◆ **WORK REQUEST**
Identify each line below containing the string "pixels" and copy it.

◆ **INPUT DATA**

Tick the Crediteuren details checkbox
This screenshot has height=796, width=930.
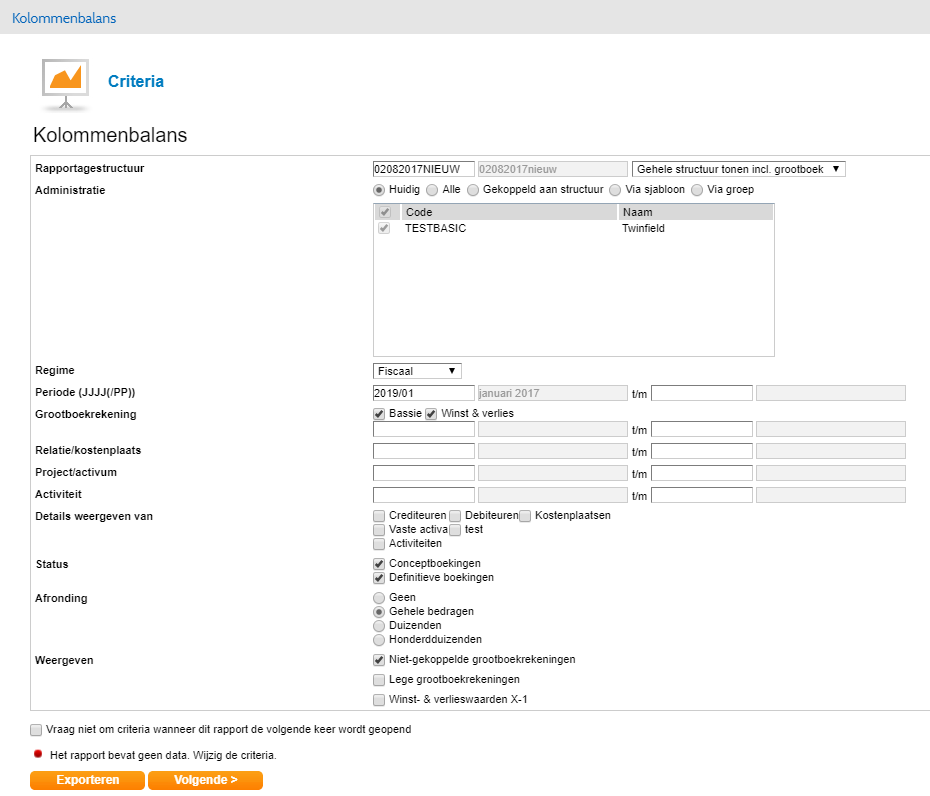379,515
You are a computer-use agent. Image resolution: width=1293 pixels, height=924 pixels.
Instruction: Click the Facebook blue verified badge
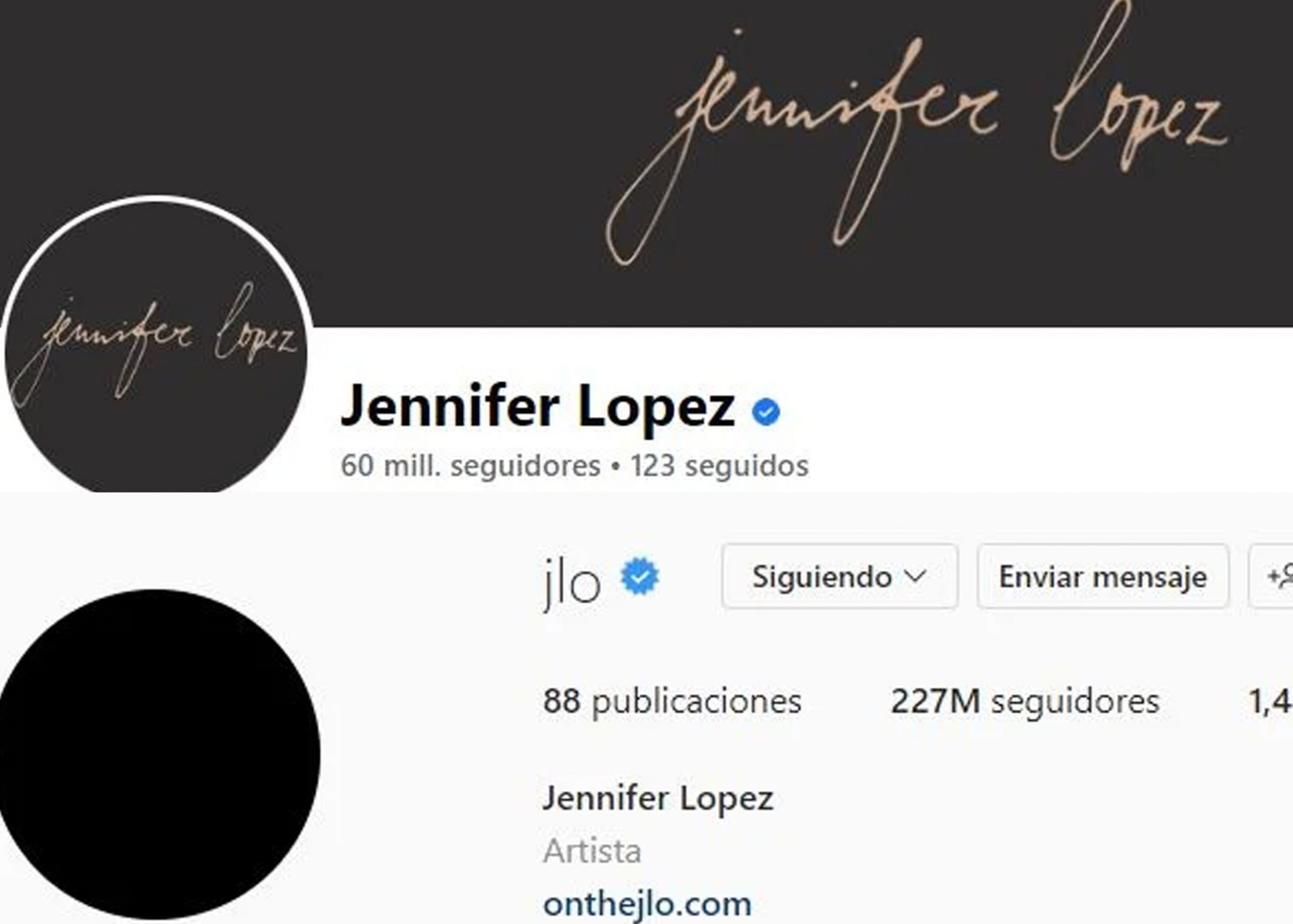click(766, 412)
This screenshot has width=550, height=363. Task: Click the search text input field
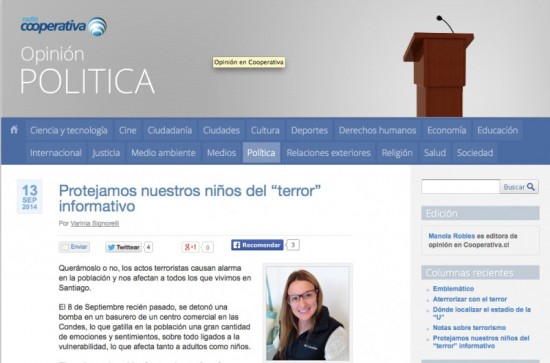point(461,187)
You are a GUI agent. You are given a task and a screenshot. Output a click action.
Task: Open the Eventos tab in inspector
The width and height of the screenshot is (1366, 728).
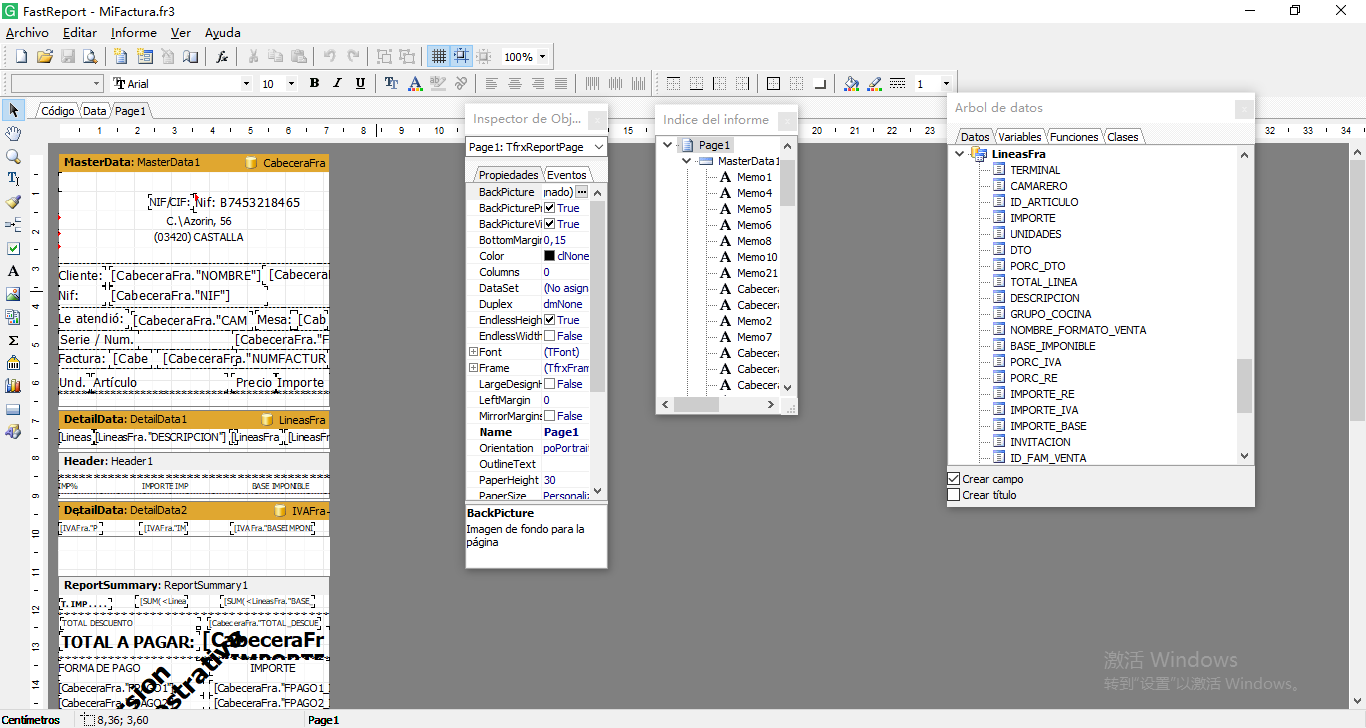click(566, 175)
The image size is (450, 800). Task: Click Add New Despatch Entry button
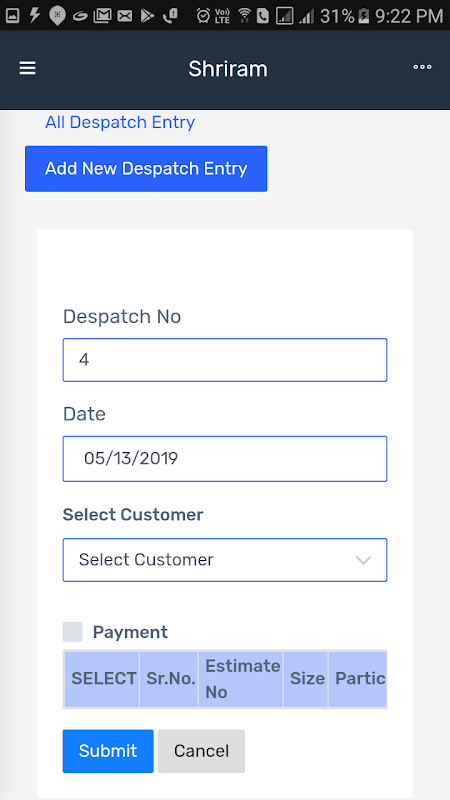tap(146, 169)
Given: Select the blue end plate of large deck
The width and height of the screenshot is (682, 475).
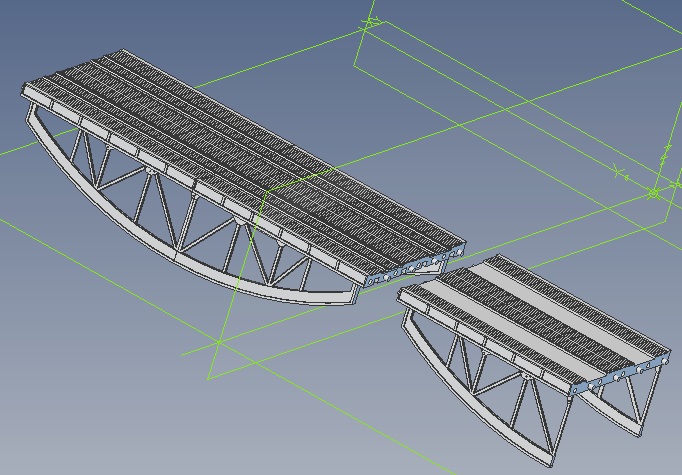Looking at the screenshot, I should [413, 267].
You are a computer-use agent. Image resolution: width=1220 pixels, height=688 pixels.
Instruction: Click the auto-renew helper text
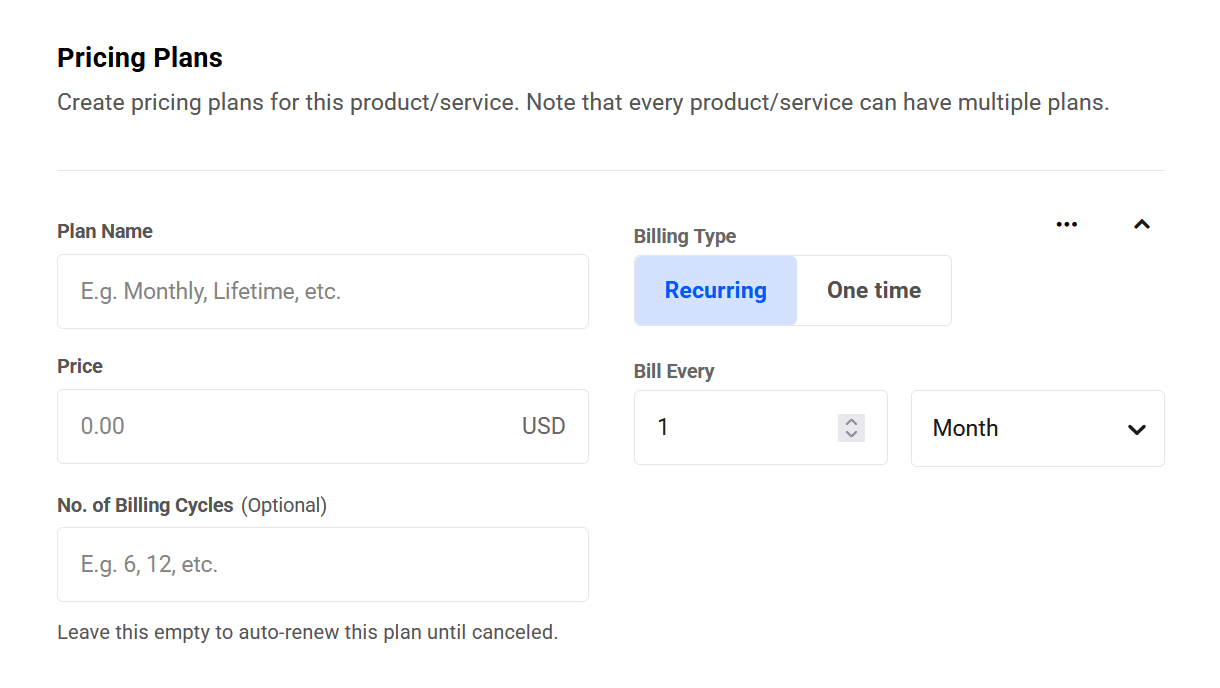307,632
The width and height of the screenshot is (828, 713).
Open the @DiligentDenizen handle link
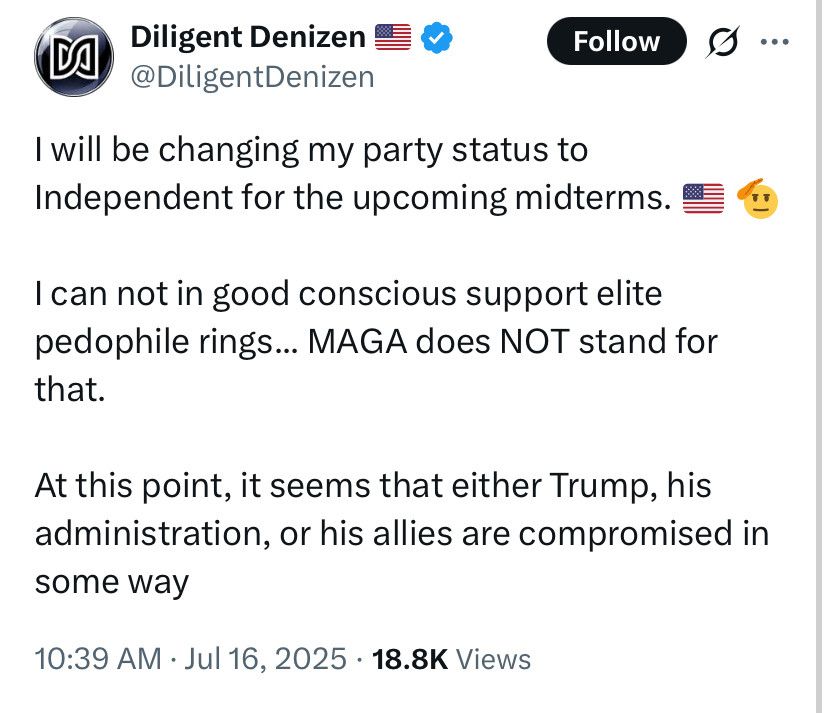pos(252,76)
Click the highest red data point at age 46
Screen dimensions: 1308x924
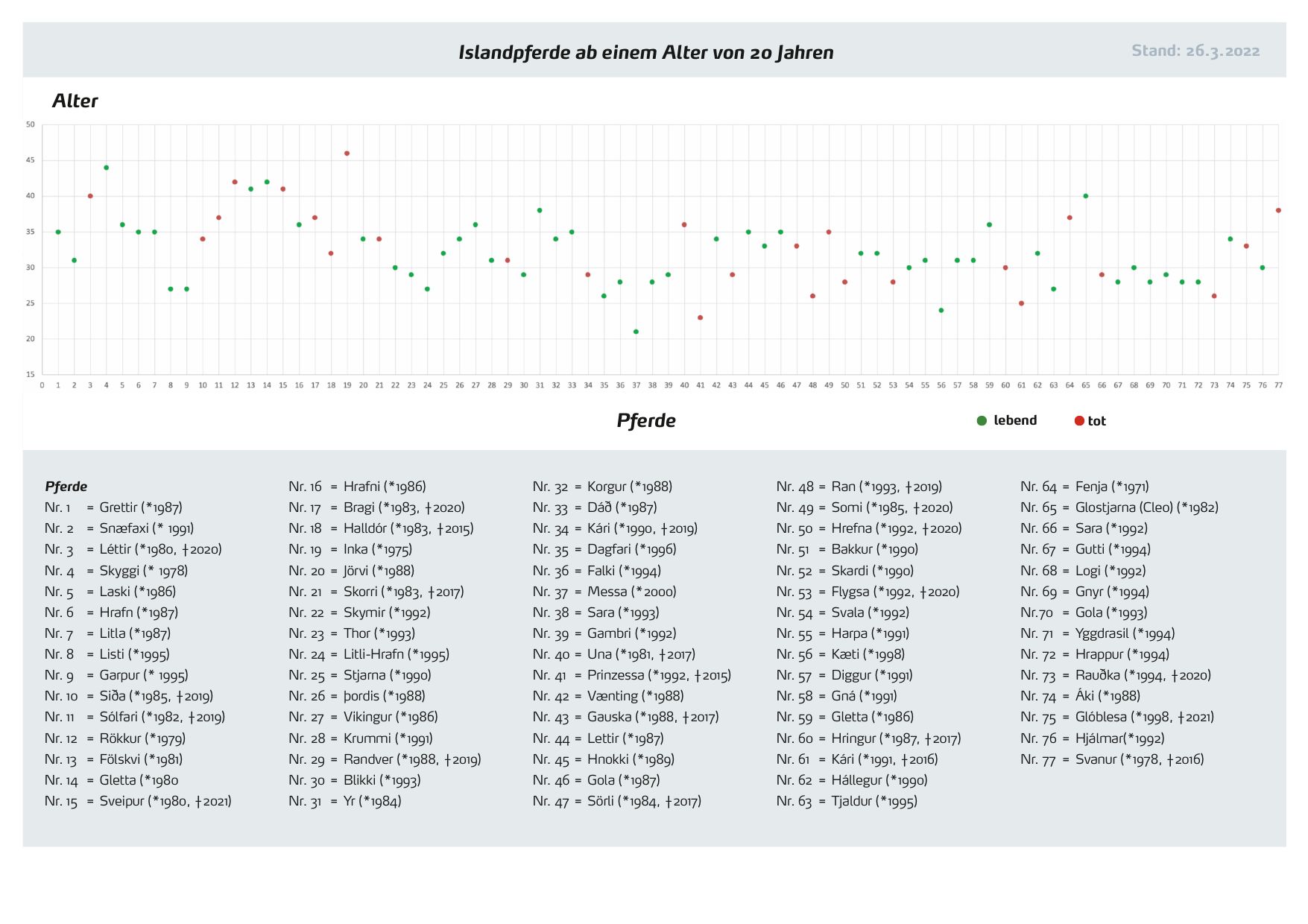pyautogui.click(x=347, y=154)
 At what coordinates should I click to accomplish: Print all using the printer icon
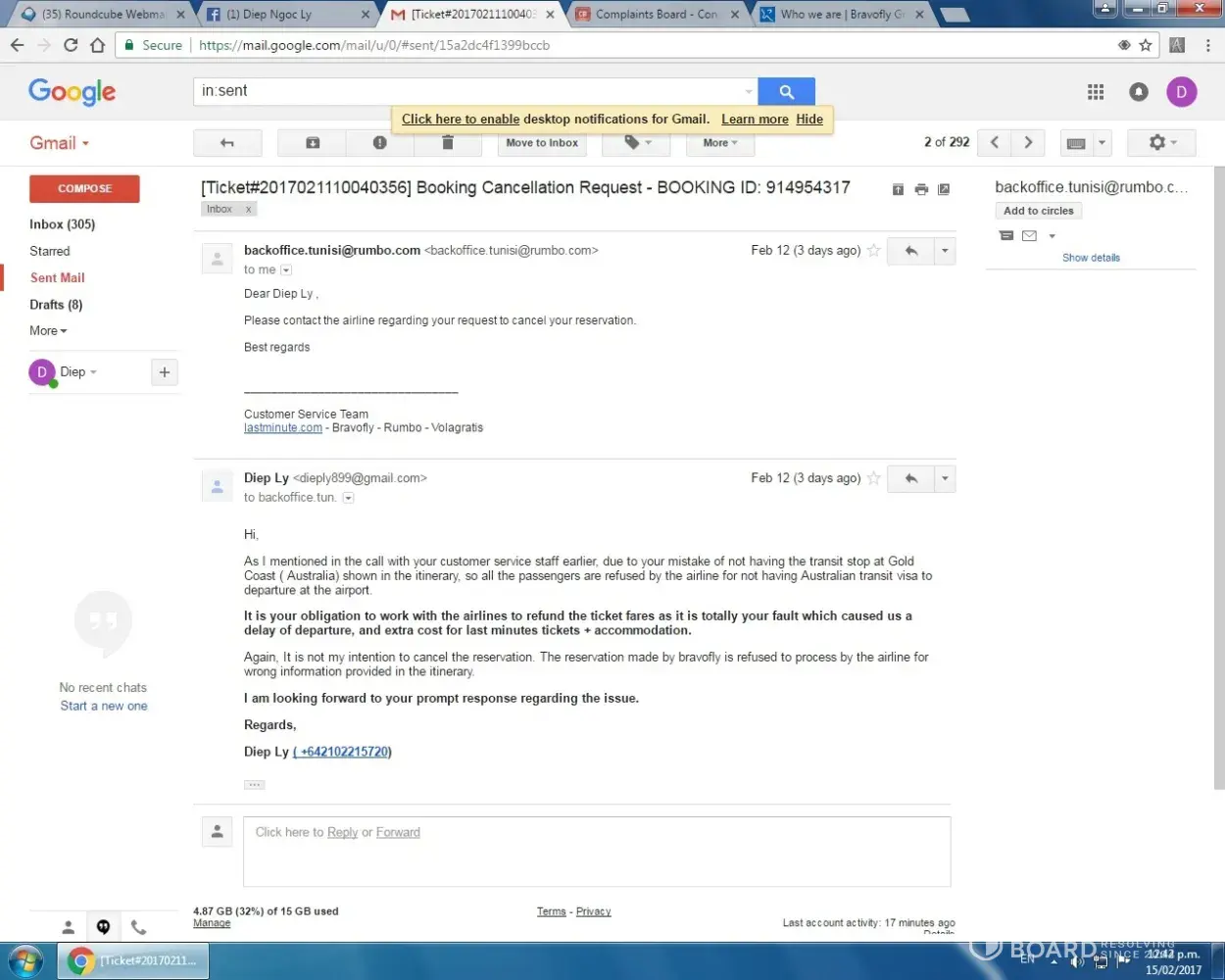(x=921, y=189)
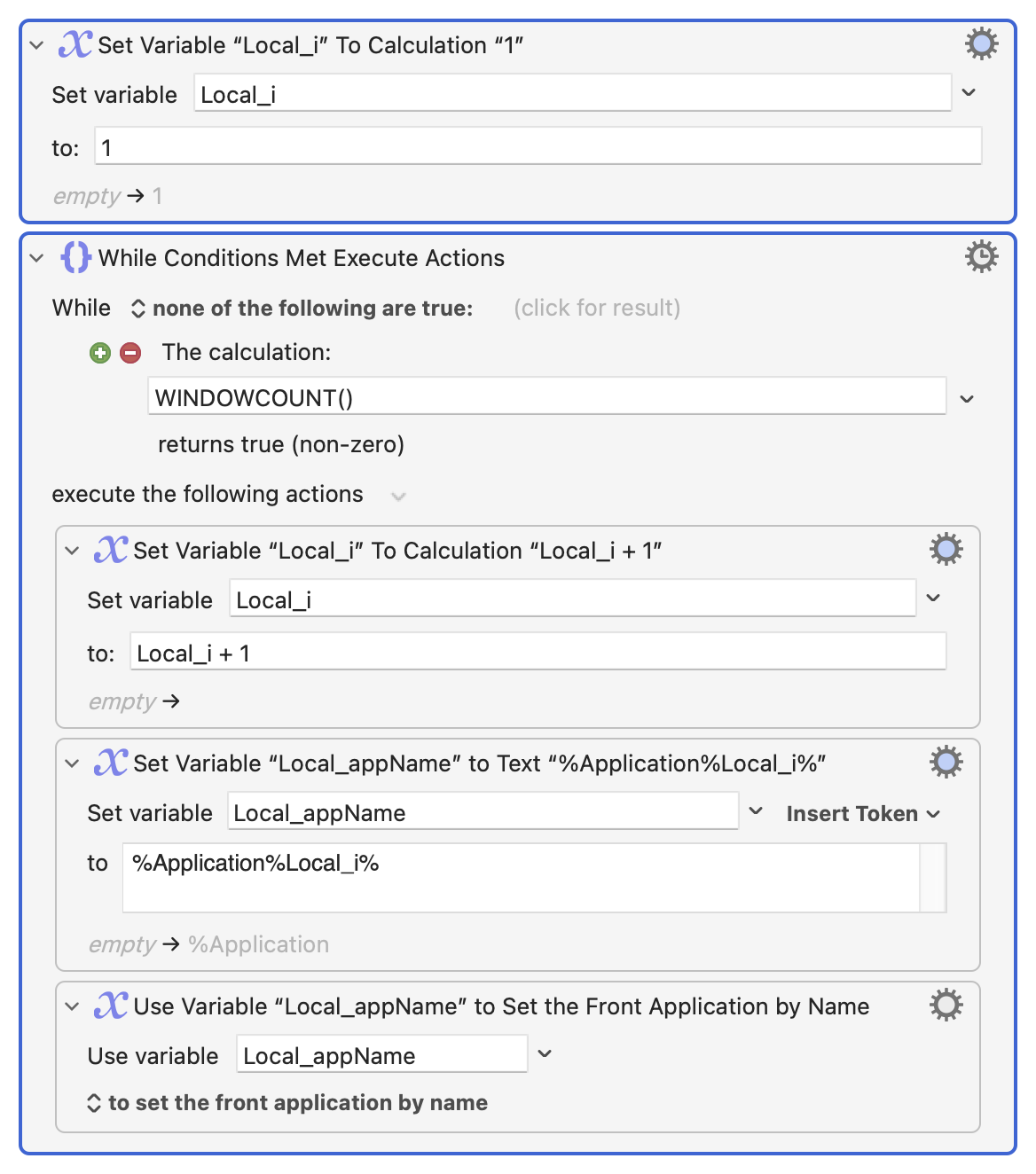Viewport: 1036px width, 1174px height.
Task: Open gear menu of Local_appName text action
Action: pyautogui.click(x=946, y=763)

◆ **SOLUTION**
You are a computer-use agent. Image resolution: width=1293 pixels, height=924 pixels.
You are a computer-use agent. Image resolution: width=1220 pixels, height=688 pixels.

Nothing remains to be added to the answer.